**Texte extrait**:
Gérard CLABÉ, 1 Décembre 2021 émission le-guide-du-bordeaux-colonial

https://lacledesondes.fr/emission/le-guide-du-bordeaux-colonial

Nous allons parler de la Syrie, en compagnie d’un Franco-Syrien, qui ne vous est pas tout à fait inconnu si vous écoutez cette émission, Abdulrahman Khallouf, auteur et metteur en scène de théâtre, poète également. Rendez-vous mercredi 01/12 à 13H.

Photo de l'article: La Syrie vue par Abdulrahman Khallouf

Nous allons retracer votre parcours personnel, d’étudiant en Arts dramatiques à Damas, votre exil en France, vos créations, déjà nombreuses, appréciées et reconnues, sur une toile de fond prégnante, envahissante, celle de l’histoire de la Syrie ces 50 dernières années et au-delà…

Sykes-Picot, caricature d’accord colonial

Après quatre siècles de domination ottomane, la Syrie, dans sa version moderne, est un pays, créé de toutes pièces par les deux puissances impériales coloniales, le Royaume uni et la France, en pleine Première guerre mondiale, à l’occasion d’accords secrets entre les diplomates Sir Mark Sykes et François Georges-Picot, les accords Sykes Picot (1916), caricatures d’accords coloniaux, où les territoires qu’on se partage le sont de façon complètement artificielle, à la convenance des puissances impériales et où les populations qui y vivent sont traités comme quantité négligeable, déshumanisées, « décivilisées »… Accords confirmés au lendemain de la guerre, au mépris du principe « du droit des peuples à disposer d’eux-mêmes » qui aurait pu et dû s’imposer davantage durant la Conférence pour la Paix à Paris entre les vainqueurs après cette terrible hécatombe.

La France hérite de la Syrie et du Liban sous la forme d’un Mandat confié par la SDN (Société des Nations), ancêtre de l’ONU et s’engage, ce sont les termes du « contrat », à préparer l’accès à l’indépendance, ce que la puissance mandataire française a ostensiblement ignoré.

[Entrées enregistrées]
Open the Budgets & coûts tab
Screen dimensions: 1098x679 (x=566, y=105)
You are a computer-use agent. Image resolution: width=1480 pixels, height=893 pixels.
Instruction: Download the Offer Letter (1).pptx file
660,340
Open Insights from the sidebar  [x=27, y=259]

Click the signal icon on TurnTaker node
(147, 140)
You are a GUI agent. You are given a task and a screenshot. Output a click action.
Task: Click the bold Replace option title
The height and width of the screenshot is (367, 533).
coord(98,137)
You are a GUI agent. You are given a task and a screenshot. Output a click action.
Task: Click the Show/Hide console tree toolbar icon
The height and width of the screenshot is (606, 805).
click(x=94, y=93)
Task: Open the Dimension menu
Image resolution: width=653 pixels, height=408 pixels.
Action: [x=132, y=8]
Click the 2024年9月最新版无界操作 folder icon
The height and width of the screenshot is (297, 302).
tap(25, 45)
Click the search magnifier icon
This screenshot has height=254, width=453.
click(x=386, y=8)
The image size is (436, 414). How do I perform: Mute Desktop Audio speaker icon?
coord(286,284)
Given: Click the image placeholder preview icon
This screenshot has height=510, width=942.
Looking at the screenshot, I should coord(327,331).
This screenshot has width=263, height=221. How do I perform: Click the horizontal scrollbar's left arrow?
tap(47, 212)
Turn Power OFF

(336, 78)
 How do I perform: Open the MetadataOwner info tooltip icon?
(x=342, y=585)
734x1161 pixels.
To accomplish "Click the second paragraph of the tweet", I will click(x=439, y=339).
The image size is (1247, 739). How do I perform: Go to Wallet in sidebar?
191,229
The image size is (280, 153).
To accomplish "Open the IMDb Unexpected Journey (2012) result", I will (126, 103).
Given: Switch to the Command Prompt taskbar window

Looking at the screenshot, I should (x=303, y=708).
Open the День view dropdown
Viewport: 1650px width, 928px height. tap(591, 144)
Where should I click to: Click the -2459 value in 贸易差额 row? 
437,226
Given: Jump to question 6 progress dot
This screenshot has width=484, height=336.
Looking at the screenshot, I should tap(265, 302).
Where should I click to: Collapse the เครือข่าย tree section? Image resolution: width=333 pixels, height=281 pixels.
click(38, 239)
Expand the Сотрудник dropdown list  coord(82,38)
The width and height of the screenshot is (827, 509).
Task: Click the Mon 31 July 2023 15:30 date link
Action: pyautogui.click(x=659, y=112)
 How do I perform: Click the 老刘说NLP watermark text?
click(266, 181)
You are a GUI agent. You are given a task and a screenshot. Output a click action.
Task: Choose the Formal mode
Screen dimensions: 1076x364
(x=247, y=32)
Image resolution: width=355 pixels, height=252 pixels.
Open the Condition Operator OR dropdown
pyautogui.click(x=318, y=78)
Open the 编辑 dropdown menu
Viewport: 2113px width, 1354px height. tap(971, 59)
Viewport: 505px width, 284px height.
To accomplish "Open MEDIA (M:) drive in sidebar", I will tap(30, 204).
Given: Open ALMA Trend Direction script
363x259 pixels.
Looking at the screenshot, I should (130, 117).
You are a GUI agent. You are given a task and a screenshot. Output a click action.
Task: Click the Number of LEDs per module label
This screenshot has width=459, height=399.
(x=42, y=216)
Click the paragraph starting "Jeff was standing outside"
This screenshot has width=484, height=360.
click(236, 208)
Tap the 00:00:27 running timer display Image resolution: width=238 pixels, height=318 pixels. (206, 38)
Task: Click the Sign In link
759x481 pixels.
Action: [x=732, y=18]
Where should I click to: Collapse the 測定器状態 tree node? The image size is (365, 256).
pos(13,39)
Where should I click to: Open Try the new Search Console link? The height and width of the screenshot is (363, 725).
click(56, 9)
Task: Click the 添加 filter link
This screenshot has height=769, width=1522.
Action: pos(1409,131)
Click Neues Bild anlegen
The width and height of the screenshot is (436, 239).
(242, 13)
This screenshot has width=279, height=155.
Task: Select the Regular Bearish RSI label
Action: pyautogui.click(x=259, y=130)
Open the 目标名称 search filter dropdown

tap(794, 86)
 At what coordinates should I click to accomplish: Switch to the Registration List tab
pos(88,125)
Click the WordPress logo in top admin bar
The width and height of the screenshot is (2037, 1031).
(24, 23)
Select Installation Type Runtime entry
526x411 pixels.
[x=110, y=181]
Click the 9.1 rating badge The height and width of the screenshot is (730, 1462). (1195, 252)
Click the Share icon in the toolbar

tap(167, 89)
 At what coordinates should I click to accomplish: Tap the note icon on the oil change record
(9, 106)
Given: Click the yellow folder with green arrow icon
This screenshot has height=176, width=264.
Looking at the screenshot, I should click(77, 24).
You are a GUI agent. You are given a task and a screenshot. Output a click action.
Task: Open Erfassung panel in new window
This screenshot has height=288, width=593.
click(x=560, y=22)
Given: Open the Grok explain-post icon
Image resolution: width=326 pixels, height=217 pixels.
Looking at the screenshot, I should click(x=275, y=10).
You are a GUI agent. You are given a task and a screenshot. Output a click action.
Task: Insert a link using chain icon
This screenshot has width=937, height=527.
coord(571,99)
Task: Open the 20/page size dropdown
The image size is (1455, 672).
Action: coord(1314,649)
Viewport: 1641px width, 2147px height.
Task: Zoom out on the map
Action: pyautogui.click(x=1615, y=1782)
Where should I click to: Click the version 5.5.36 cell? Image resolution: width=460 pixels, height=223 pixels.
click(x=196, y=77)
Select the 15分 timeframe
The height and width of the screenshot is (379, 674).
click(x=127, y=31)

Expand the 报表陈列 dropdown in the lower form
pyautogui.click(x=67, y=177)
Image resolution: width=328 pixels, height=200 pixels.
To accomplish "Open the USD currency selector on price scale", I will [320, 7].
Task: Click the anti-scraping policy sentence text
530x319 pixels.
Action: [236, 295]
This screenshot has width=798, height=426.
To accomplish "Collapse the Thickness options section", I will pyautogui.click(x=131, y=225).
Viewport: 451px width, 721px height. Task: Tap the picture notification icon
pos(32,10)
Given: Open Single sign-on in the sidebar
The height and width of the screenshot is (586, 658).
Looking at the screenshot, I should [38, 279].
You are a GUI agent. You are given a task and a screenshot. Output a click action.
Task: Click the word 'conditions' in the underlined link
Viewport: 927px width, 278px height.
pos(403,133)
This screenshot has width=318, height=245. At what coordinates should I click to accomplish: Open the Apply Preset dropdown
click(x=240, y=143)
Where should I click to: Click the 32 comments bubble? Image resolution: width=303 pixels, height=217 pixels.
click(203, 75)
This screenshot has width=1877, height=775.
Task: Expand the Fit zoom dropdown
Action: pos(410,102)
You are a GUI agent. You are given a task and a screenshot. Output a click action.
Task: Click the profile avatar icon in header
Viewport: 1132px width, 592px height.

**Tâches et exercices**:
• a. D'après le texte sur la Syrie, en quelle année les accords Sykes-Picot ont-ils été conclus ?
• b. Relevez les activités attribuées à Abdulrahman Khallouf juste après son nom dans le texte sur la Syrie.
• c. Reproduisez le passage du texte sur la Syrie qui commence par "https://lacledesondes.fr/emission/le-guide-du-bordeaux-colonial" et se termine par "01/12 à 13H.".
Les enregistrements n'ont aucun rapport avec le texte sur la Syrie.

**Résultats**:
• a. En 1916.

• b. Auteur, metteur en scène de théâtre, poète.

• c.
https://lacledesondes.fr/emission/le-guide-du-bordeaux-colonial

Nous allons parler de la Syrie, en compagnie d’un Franco-Syrien, qui ne vous est pas tout à fait inconnu si vous écoutez cette émission, Abdulrahman Khallouf, auteur et metteur en scène de théâtre, poète également. Rendez-vous mercredi 01/12 à 13H.